╭──

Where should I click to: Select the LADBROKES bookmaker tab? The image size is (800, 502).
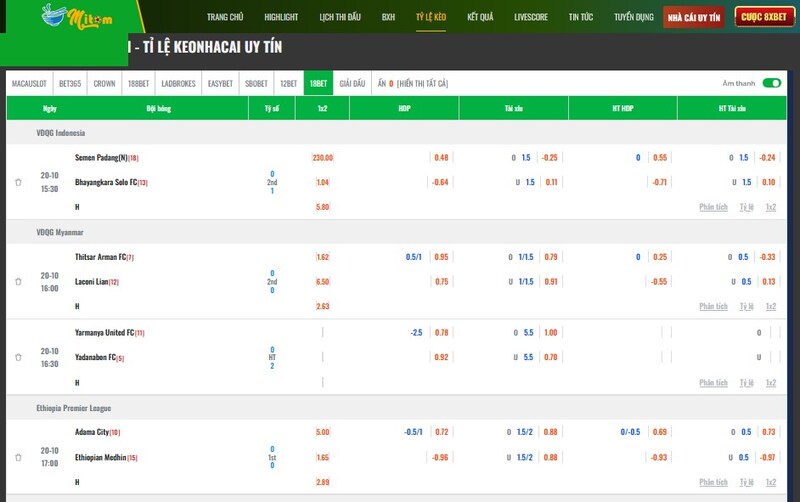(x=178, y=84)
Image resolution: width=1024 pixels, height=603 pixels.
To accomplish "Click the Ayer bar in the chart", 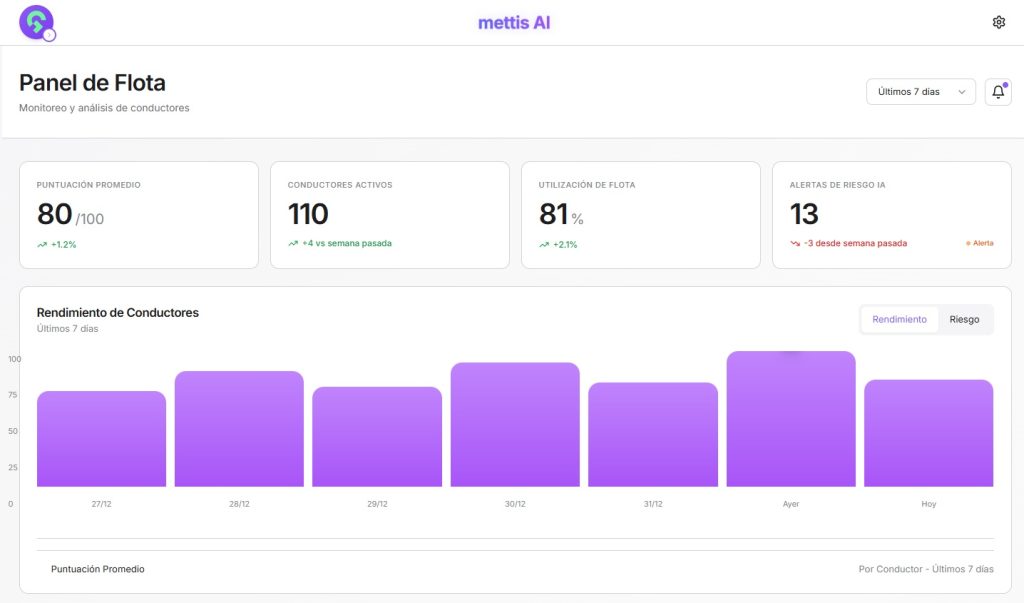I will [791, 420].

╰──
╭──

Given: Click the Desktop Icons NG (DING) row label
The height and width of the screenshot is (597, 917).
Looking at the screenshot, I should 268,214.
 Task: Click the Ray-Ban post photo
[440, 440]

╰──
╭──

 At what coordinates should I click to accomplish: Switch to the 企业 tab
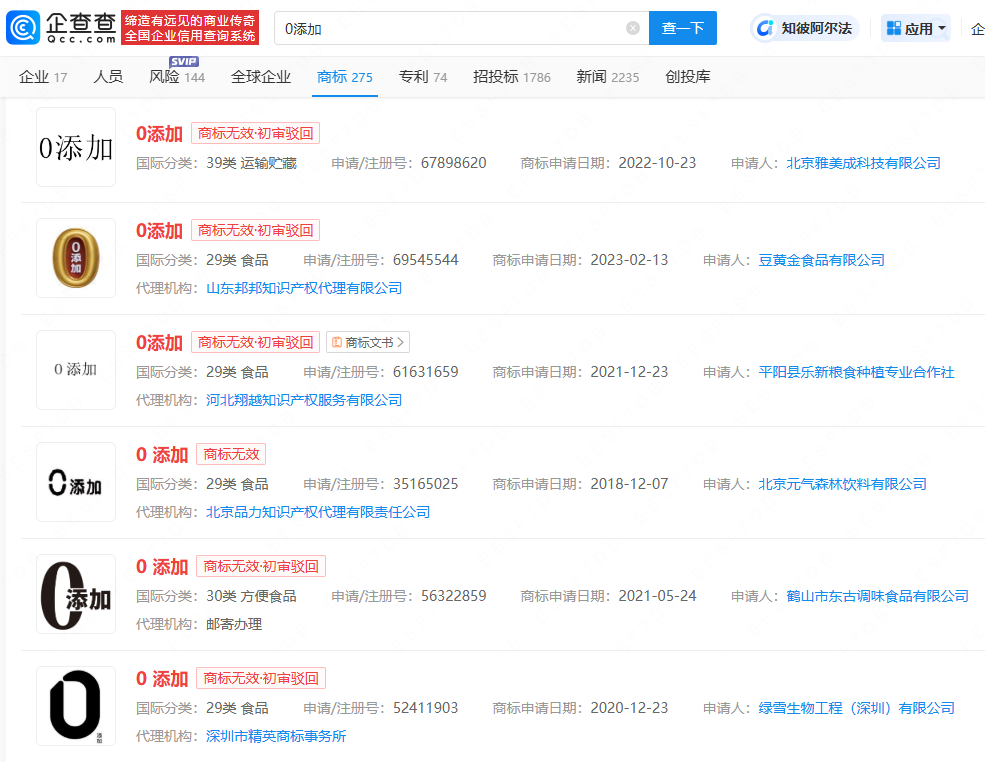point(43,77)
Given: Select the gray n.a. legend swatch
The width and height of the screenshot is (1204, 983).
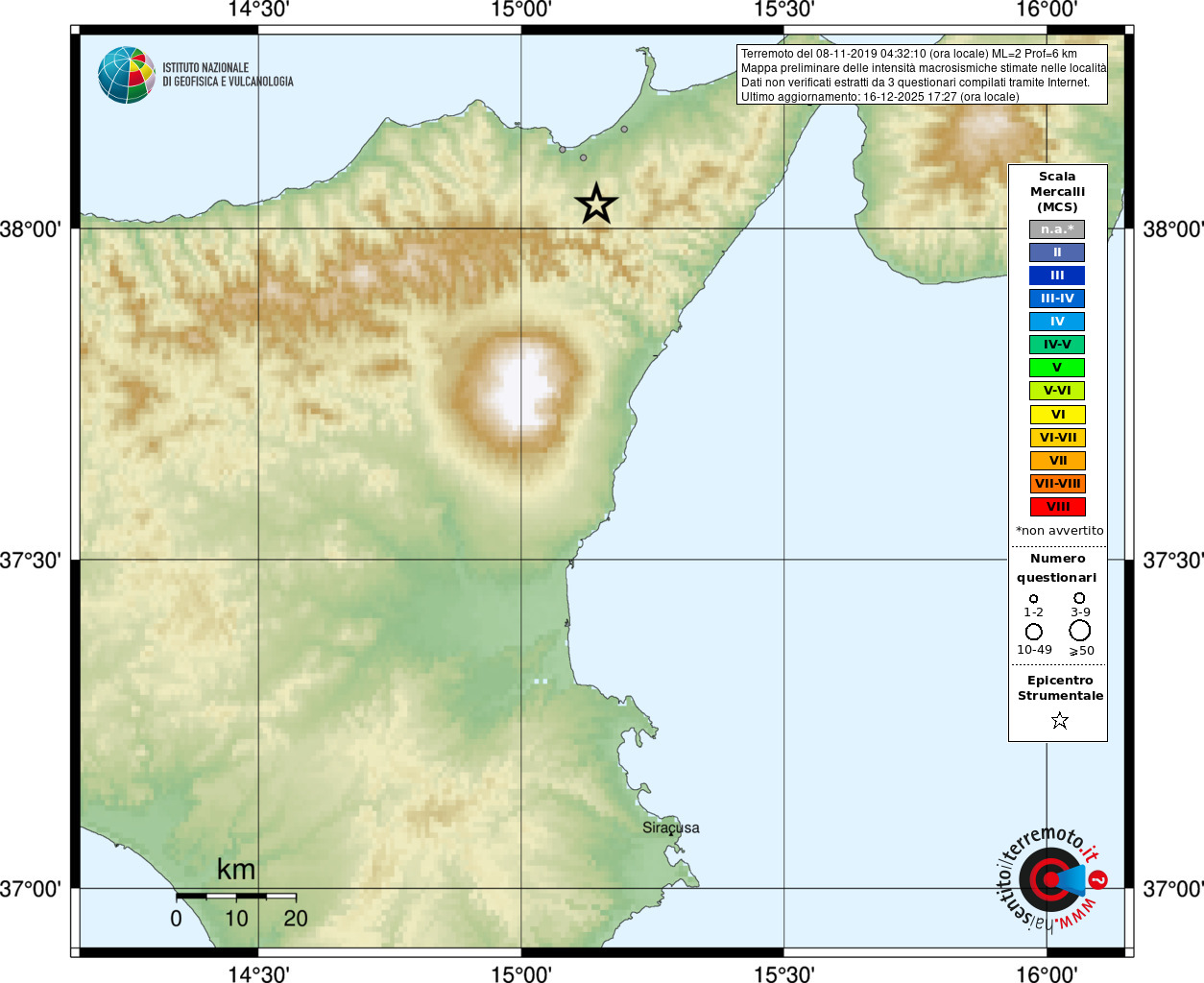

╰──

WORK REQUIRED:
Within the listing above, give again exactly every line from the line with "Given: Select the gray n.a. legend swatch" through the line with "The width and", both included, and no other line.

TASK OUTPUT:
Given: Select the gray n.a. legend swatch
The width and height of the screenshot is (1204, 983).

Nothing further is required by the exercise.